Saline-filled implants continue to be available to breast augmentation patients on an unrestricted basis, pending further FDA review. You should ask your doctor more about the specifics of the FDA decisions.
The type of incision can also categorize these implants.
1) In the breast fold: This hides the scar well should it thicken. It provides the easiest and safest approach for the surgeon and is the one most commonly used. An excellent surgeon should be able to do the surgery through an incision measuring exactly one inch.
2) Around the nipple: This is often a very thin scar; if not, it will be very visible. The biggest risk of employing this incision is loss of sensation in the nipple that can occur up to 50% of the time.
3) In the axilla: This is a popular means of access when the implant is put under the muscle, but it can also be used for over the muscle. One of the implications of a scar in this area is that if it thickens, raising your arm on the beach or in a low cut gown will be a dead giveaway that you have implants. This incision also makes proper placement of the implant very difficult. Unfortunately, it is not uncommon to see patients with implants that were placed too high on the chest because of this approach.
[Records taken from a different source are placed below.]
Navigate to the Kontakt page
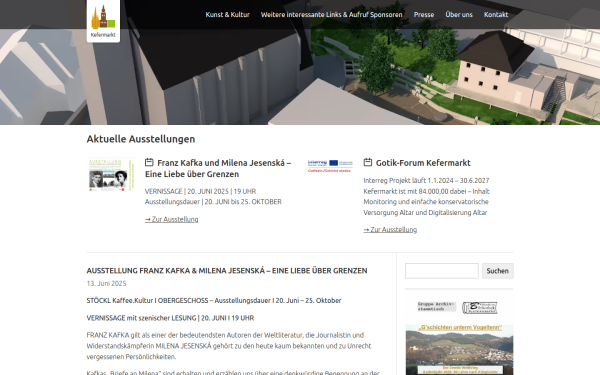Image resolution: width=600 pixels, height=375 pixels. [496, 15]
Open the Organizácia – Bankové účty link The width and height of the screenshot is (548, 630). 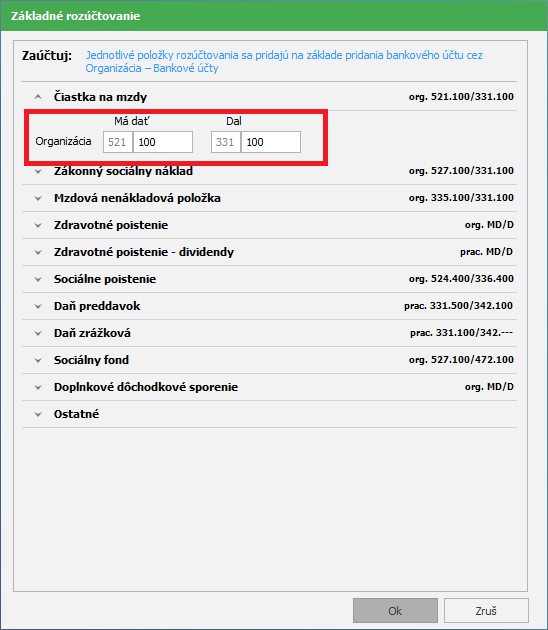coord(152,68)

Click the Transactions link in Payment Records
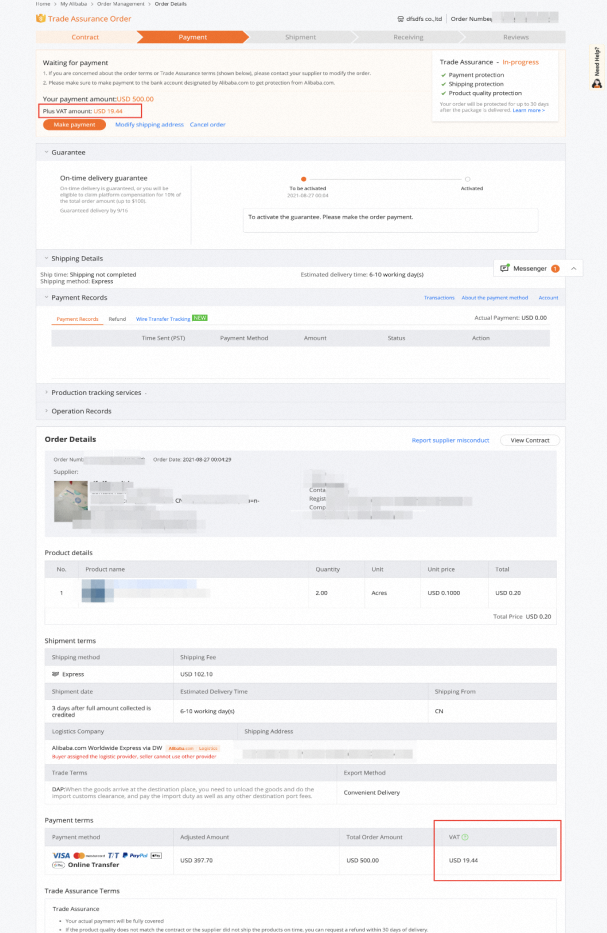click(x=439, y=298)
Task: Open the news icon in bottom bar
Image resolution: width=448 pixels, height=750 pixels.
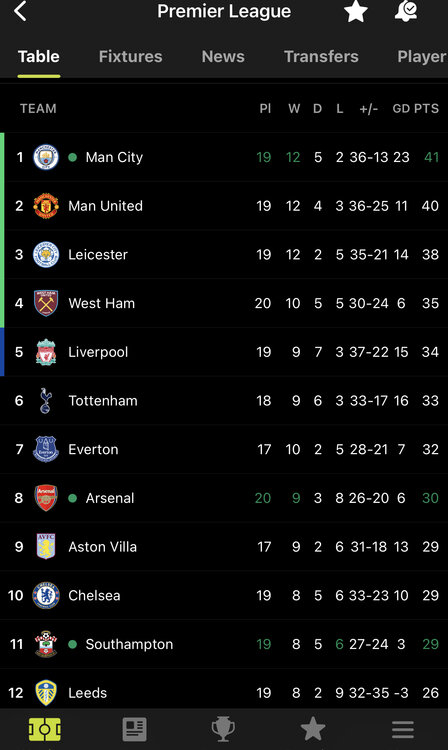Action: click(x=134, y=729)
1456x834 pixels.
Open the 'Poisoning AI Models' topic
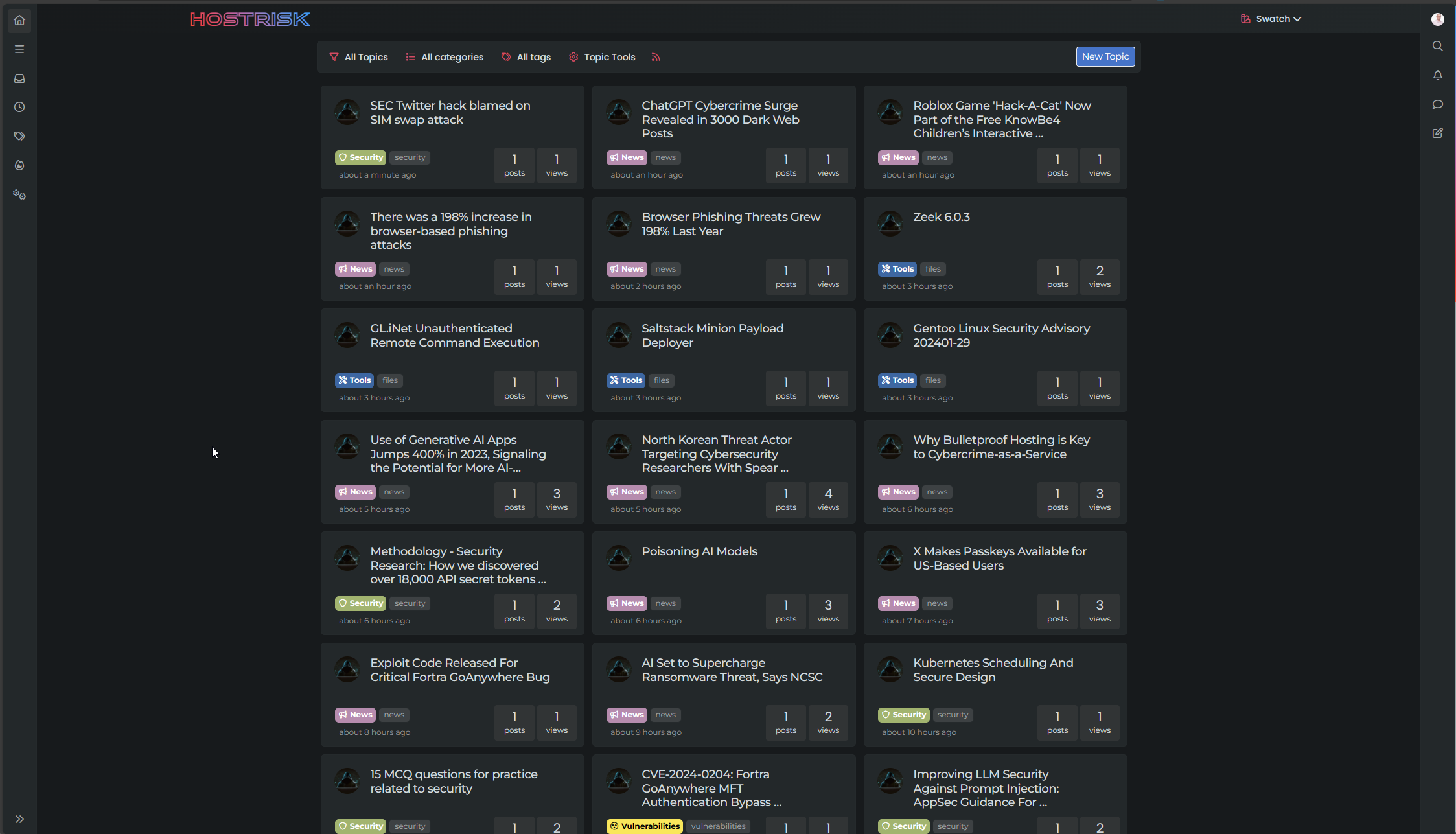tap(699, 551)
4) Through the navel: The surgery is performed through a long tube called an endoscope. While the scar may be imperceptible, it is nearly impossible to dissect a large enough pocket for placement of the implant in this manner. Therefore, the method used is creation of the space by blowing a dissecting balloon that tears open the area. This does not create a large enough pocket for the implant, so that its outline can be seen, producing a very unaesthetic appearance. If bleeding should occur, stopping it can be very difficult. Furthermore, because the implant can be abraded and weakened when pushed through the endoscope, the implant manufacturers will not guarantee their products in the event of leakage.
After the operation
Your breasts will be wrapped with gauze bandage as well as a tighter bandage for protection and support after breast augmentation surgery. You also may have drainage tubes coming out of the incision for several days, to help drain some of the excess fluid. It is important to take the medication prescribed to you by your doctor. Someone will need to drive you home, and you may need assistance at home over the next couple of days.
Breast augmentation makes the breasts larger for the life of the implant. Remember, also that larger breasts sag faster than smaller breasts, and augmented breasts do this as well. It is possible that you may require surgery in later years to correct sagging if you choose to have large implants. Gravity unfortunately has no exceptions.